An additional factor that resulted from the analysis of this study was ART drug adherence. The children who had fair or poor drug adherence were 2.9 times more hazard of mortality than those with good ART drug adherence. This result is in line with a study conducted in India [24]. This may be because ART drugs have role in viral suppression which decreases the viral load helping the immune system to recover. Therefore, children with good adherence have better ability to fight the co-infection. But those who have fair or poor drug adherence may end up with treatment failure speeding up the viral replication thus leading to weakened immunity and death.
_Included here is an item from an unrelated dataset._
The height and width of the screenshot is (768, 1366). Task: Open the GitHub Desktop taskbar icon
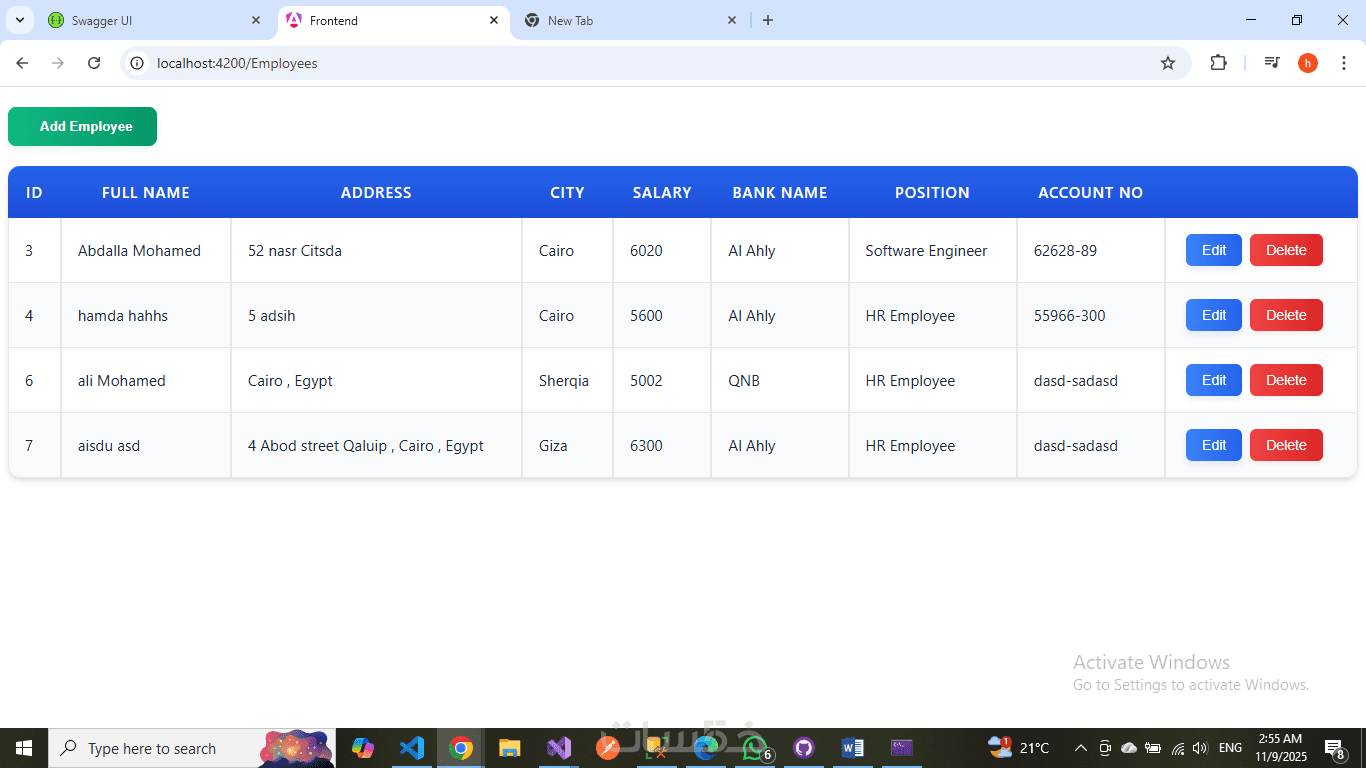tap(803, 748)
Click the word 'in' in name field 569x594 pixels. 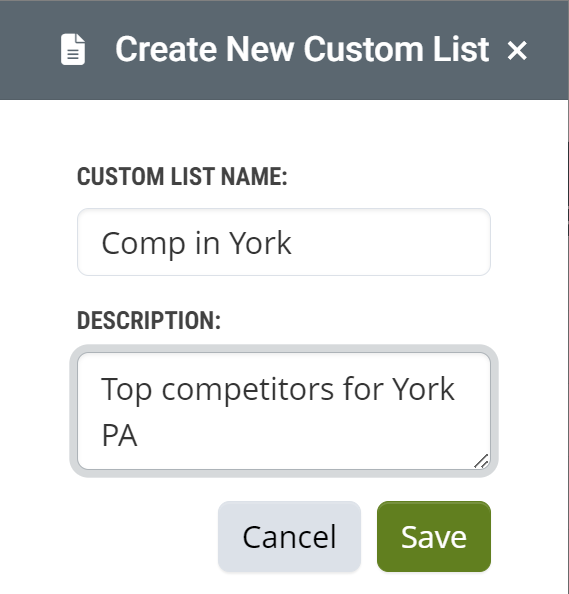[x=207, y=243]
Furthermore, individuals co-infected with MDR TB and HIV had 5.7 times higher risk of mortality than children co-infected with non-drug resistant TB and HIV which is in line with the result of this study [23]. The reason for this can be, the treatment challenges that are experienced during treating the drug resistant strains that require second line regimens which have more adverse effects than the first line anti tuberculosis drugs affecting the co-infected child synergistically with the ART drugs. Moreover, as the treatment requires longer period than the non-drug resistant TB, it increases the children’s risk by exposing them for longer period.

Limitation of the study

Since this study was conducted based on secondary data, charts excluded due to incomplete data and lost charts which may be related to mortality might underestimate the result of the study. The poor management of charts of children who died will also negatively affect the result. On the other hand, since TB is not recorded on most of the ART registers, it makes it difficult to find charts of all TB/HIV co-infected children on the study period which also affect the outcome. Lastly, the difficulties to diagnose tuberculosis among pediatrics will probably have effect on the result.

Conclusion

Mortality rate of TB/HIV co-infected children in selected public hospitals in SNNPR, Ethiopia was documented as 2.78 per child years of observation as a result of this study. Moreover, Anemia, drug resistant tuberculosis, extrapulmonary TB and poor adherence to ART drugs were identified as the predictors of mortality among these children. The governmental and non- governmental organizations should provide trainings concerning screening, diagnosis and management of TB/HIV co-infection in children to health care providers. Prospective cohort study will be suggested on mortality among TB/HIV co-infected children in order to fill the gap of incomplete data.